Dengar-dengar sih, Erick cukup berhasil dalam mengemban kepercayaan yang diberikan Jokowi itu. Misalnya, banyak perusahaan yang bernaung di BUMN dibubarkan, dimerger, dilebur, dan lain sebagainya. Katanya banyak perusahaan yang berstatus "anak-cucu" perusahaan BUMN, namun tidak jelas apa sumbangsihnya. Bahkan sebaliknya dituding hanya buang-buang duit saja, atau sebagai wadah bagi oknum-oknum untuk menempatkan koleganya sebagai dirut di sana?
Jika memang benar demikian, sampai di sini jelaslah sudah betapa carut-marutnya kondisi ini. Dan dan tentunya ada banyak kepentingan berseliweran di sini. Uang, kekuasaan, nafsu, keserakahan, mafia, kebejatan dan lain sebagainya. Dan tidak mudah untuk membereskan hal-hal seperti ini. Namun kabarnya, benang kusut ini bisa diurai oleh Erick, meski tidak sampai lurus betul?

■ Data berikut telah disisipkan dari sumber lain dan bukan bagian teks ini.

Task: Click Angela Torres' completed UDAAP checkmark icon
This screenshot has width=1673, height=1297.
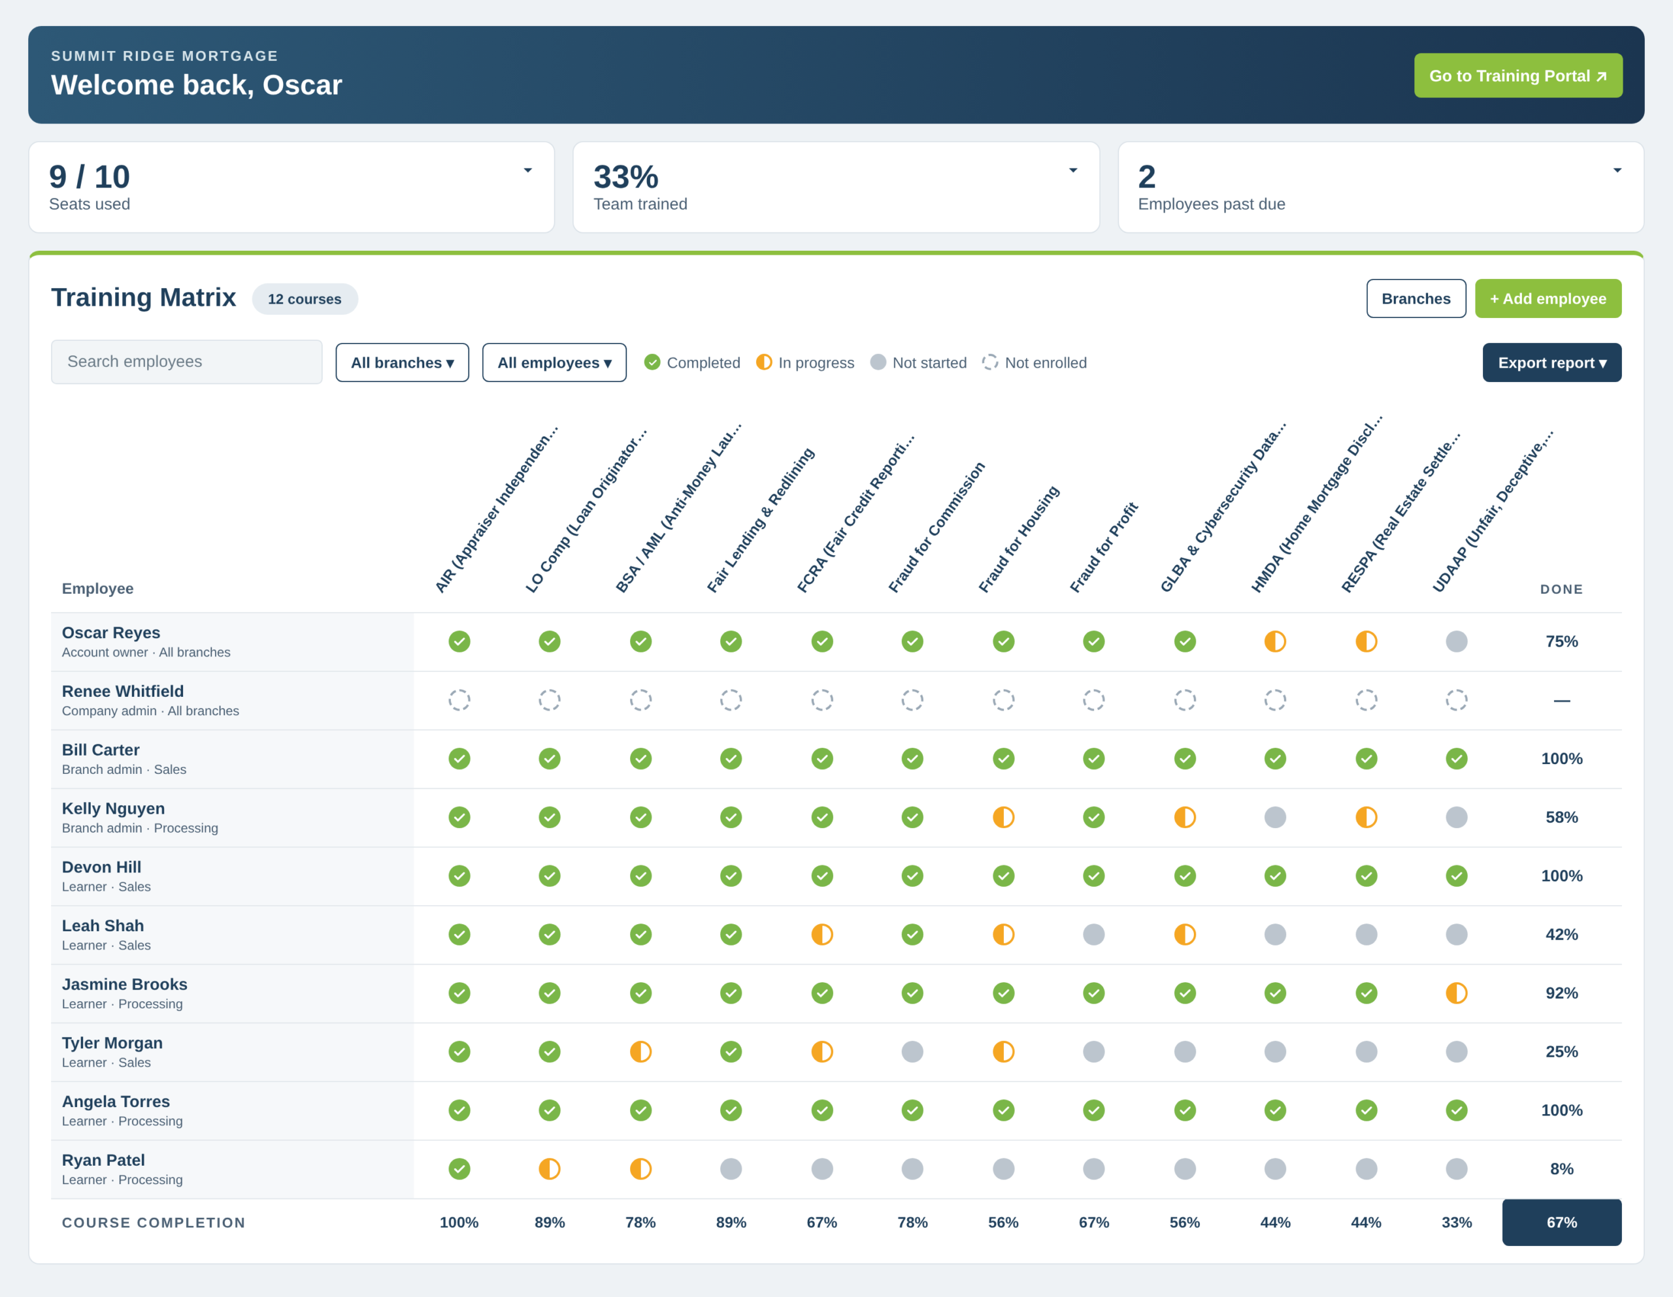Action: pos(1456,1110)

Sementara, persepakbolaan negeri ini, disebut-sebut memiliki problema yang kurang lebih sama akutnya. Ada banyak kepentingan bergentayangan di sepak bola, sehingga tidak pernah maju? Maju dalam artian, bisa merajai kawasan sajalah, mendominasi turnamen negara-negara se-Asia Tenggara, semisal AFF Cup. Tapi seberapa sering PSSI meraih Piala AFF? Sangat tidak sebanding dengan jumlah penduduk RI yang kini 260 juta lebih!
Lha, apa hubungannya? Ya adalah. Banyak pihak yang membandingkan prestasi sepak bola sebuah negara dengan jumlah orang yang ada di negara itu. Mungkin sih hanya sindiran. Tapi kita mestinya bisa mengambil hikmahnya, sehingga serius dan tulus mengelola persepakbolaan ini.
Jika suatu negara kecil yang jumlah penduduknya kecil, seperti Islandia, bisa masuk Piala Dunia 2018, kita jadi malu sendiri. Dari 260 juta orang Indonesia, masak tidak ada 11 (sebelas) orang saja yang bisa diajari bermain sepakbola? Kira-kira sepertilah itu bunyi olok-oloknya. Republik Islandia negara terkecil di Eropa, jumlah penduduknya tidak sampai satu juta orang.
PSSI? Jangankan menjadi kontestan piala dunia, jadi raja di kawasan yang terdiri dari belasan negara saja sulit jadi peringkat pertama. Terakhir, dan baru saja, awal Januari 2023 lalu, kesebelasan senior kita dihadang Vietnam pada semifinal Piala AFF.
Endingnya, lagi-lagi Thailand yang tampil sebagai jawara, untuk kali ketujuh! Turnamen ini sendiri sudah 14 kali terselenggara. Timnas kita, PSSI belum pernah juara. Di mana salahnya? Bayangkan betapa aneh dan misteriusnya.
Banyak dugaan, ada ulah mafia di sana sehingga persepakbolaan negeri ini anjlok? Nah, untuk itukah peran seorang Erick Thohir dibutuhkan, untuk menyibak dan mengurai benang kusut ini, sebagaimana dia lakukan di BUMN? Semoga demikian adanya.